*Extracted text*:
•••••

FPB 64 Series – The Motion Equation – Being Comfortable and Secure

We’ve been watching video brought to us by the Owners of Avatar, the first FPB 64. It has long and steady shots of Avatar heading upwind with waves on the bow quarter. In discussing what the video shows with current Owners, it was suggested that a recap of the design of the FPB Series and how this impacts comfort, and safety might be in order. Now that we have the ability to embed video within these blogs it will be a lot easier to illustrate the design concepts.

This is a long article, with lots of video, so make yourself comfortable and prepare to do some passaging with us aboard Wind Horse and Avatar.

Going Places

From many hundreds of thousands of offshore miles on our own and the experience of our Owners over the years, we know that the key to successful cruising is physical comfort and emotional security. With both of these bases covered, making the passages required to get to new cruising grounds becomes a pleasure (most of the time) rather than something to be endured (or feared). Result: you go more places. We have described the structural approach used with the FPB Series and its factors of safety elsewhere. What we want to concentrate on now is the motion equation.

•••••

*Given information*:
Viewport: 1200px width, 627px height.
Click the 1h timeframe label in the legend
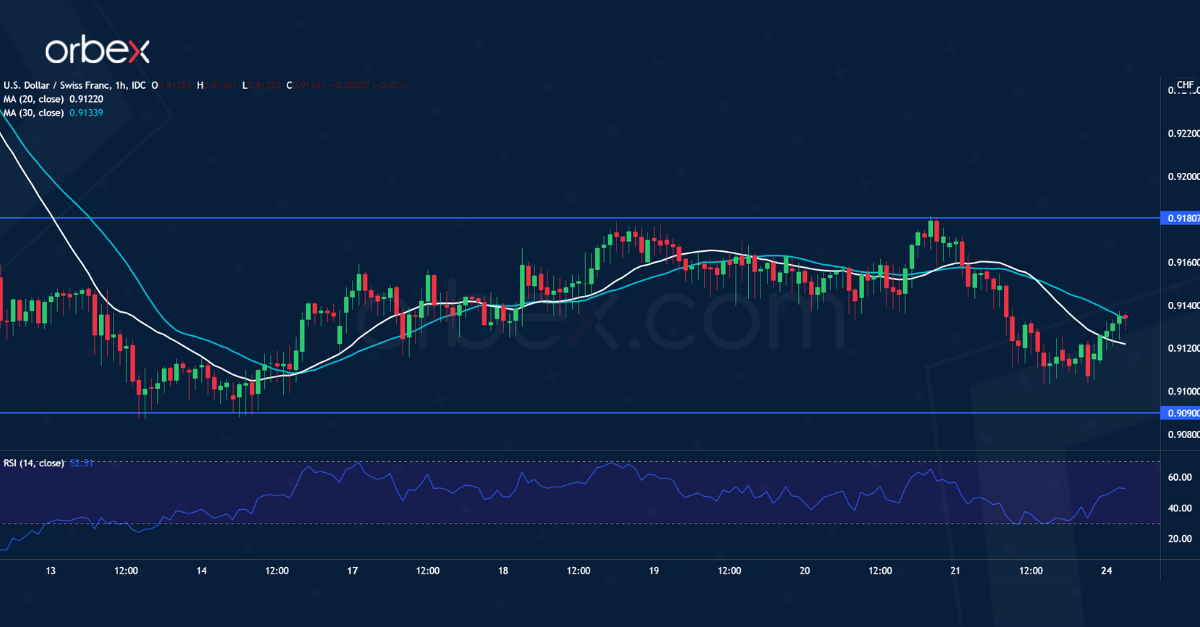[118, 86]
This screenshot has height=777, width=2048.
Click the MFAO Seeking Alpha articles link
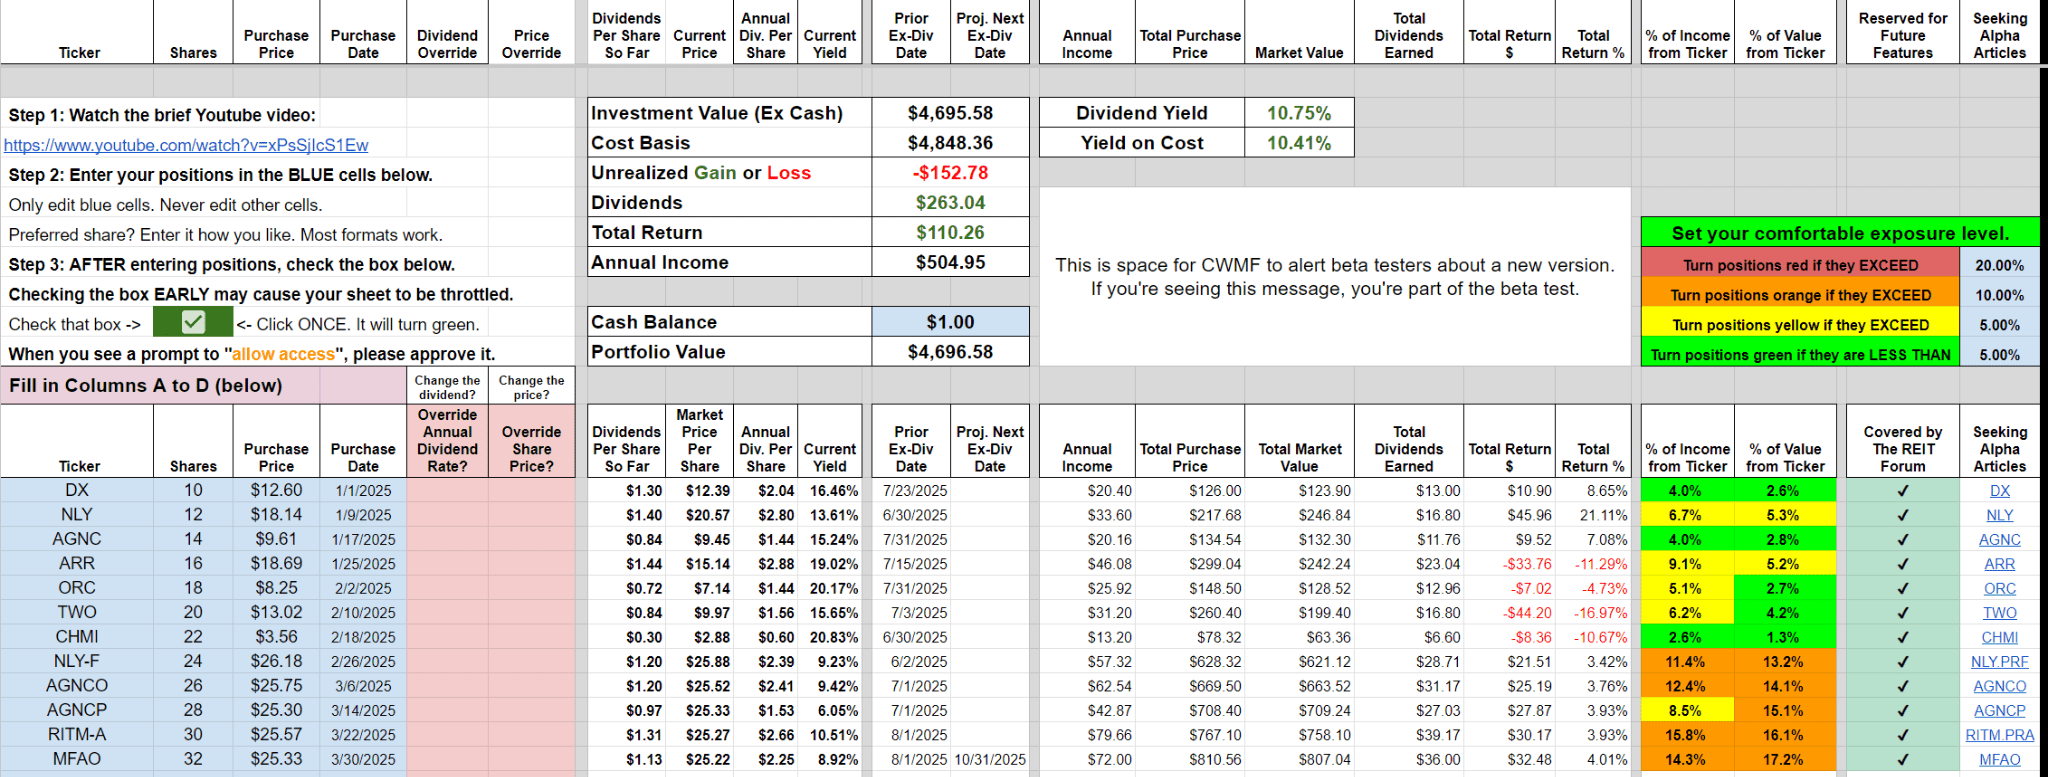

•••••

*Exercise task*: Continue the article on the FPB 64 Series and the motion equation, starting after its final sentence.

*Task answer*:
There are no simple rules or design parameters which dictate how to make a safe, comfortable, ocean crossing yacht. With a multitude of wave shapes and sizes, not to mention crossing wave patterns, the overall situation from a design perspective is chaotic. What we want as owners is a vessel which is an all around design that can cope with a variety of situations.

Designs need to start somewhere and for us this is ultimate stability in extreme weather. In particular we are talking about the ability to handle a breaking sea and with the inherent capacity to recover a full knockdown or capsize. The FPB’s ability to return to upright from a capsize forms the baseline from which all other design aspects flow.

The second design criteria is the ability to maintain cruising speed throughout a wide range of adverse conditions. This affects both comfort and safety. Boat speed reduces weather risks and fast passages are almost always more comfortable than going slowly.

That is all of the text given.